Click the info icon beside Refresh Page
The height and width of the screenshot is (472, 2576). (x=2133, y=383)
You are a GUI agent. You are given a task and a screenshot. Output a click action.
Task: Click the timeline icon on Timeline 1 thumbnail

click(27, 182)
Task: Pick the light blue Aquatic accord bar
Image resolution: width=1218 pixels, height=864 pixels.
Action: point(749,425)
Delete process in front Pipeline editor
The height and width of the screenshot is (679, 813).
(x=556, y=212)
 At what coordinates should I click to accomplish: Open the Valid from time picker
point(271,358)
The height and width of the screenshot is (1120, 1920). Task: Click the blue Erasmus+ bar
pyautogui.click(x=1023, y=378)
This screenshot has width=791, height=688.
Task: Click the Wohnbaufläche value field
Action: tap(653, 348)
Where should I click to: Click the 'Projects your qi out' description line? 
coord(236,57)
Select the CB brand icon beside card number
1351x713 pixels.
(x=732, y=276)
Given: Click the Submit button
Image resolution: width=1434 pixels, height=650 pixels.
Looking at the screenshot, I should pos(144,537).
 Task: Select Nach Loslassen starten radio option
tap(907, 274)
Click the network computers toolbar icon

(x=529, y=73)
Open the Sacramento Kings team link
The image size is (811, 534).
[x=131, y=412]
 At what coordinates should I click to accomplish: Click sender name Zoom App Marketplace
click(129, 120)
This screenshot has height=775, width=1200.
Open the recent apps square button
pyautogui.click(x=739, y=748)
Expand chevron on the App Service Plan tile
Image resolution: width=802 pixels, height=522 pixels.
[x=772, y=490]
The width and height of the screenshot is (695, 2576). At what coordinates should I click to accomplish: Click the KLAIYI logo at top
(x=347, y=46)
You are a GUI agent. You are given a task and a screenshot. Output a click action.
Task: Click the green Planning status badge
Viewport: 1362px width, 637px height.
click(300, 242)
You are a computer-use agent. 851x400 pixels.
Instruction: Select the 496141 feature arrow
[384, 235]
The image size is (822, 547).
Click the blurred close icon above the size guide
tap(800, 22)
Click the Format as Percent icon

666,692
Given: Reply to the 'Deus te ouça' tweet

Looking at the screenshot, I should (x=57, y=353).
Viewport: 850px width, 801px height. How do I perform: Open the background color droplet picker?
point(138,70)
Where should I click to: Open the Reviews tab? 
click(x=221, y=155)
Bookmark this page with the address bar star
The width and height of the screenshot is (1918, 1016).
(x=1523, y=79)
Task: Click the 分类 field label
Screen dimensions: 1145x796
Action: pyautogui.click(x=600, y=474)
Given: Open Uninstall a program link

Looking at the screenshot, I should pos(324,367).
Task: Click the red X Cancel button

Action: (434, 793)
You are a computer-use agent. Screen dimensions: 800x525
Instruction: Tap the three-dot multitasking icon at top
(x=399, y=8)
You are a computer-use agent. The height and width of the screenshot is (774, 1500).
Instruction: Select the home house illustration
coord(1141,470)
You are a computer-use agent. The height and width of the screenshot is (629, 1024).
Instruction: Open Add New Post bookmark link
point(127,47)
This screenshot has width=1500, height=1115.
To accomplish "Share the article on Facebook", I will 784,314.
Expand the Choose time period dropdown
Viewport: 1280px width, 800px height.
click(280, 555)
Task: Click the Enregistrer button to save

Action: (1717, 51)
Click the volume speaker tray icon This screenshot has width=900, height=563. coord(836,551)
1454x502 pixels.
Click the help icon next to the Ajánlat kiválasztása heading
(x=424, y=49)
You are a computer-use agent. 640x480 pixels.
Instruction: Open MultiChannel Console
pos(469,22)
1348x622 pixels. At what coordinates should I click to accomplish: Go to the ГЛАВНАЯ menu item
=-=-=-=-=
Please go through the entries and show every line with the word "agent".

→ Answer:
You are a GUI agent. You are given a task and a screenshot. Output a click action.
You are a GUI agent. You are given a task and a screenshot. Output a click action.
You are a computer-use agent. 851x400 pixels.
You are a computer-use agent. Screen dimensions: 800x525
You are a computer-use agent. The height and width of the screenshot is (774, 1500).
You are a computer-use agent. The height and width of the screenshot is (629, 1024).
You are a computer-use agent. 640x480 pixels.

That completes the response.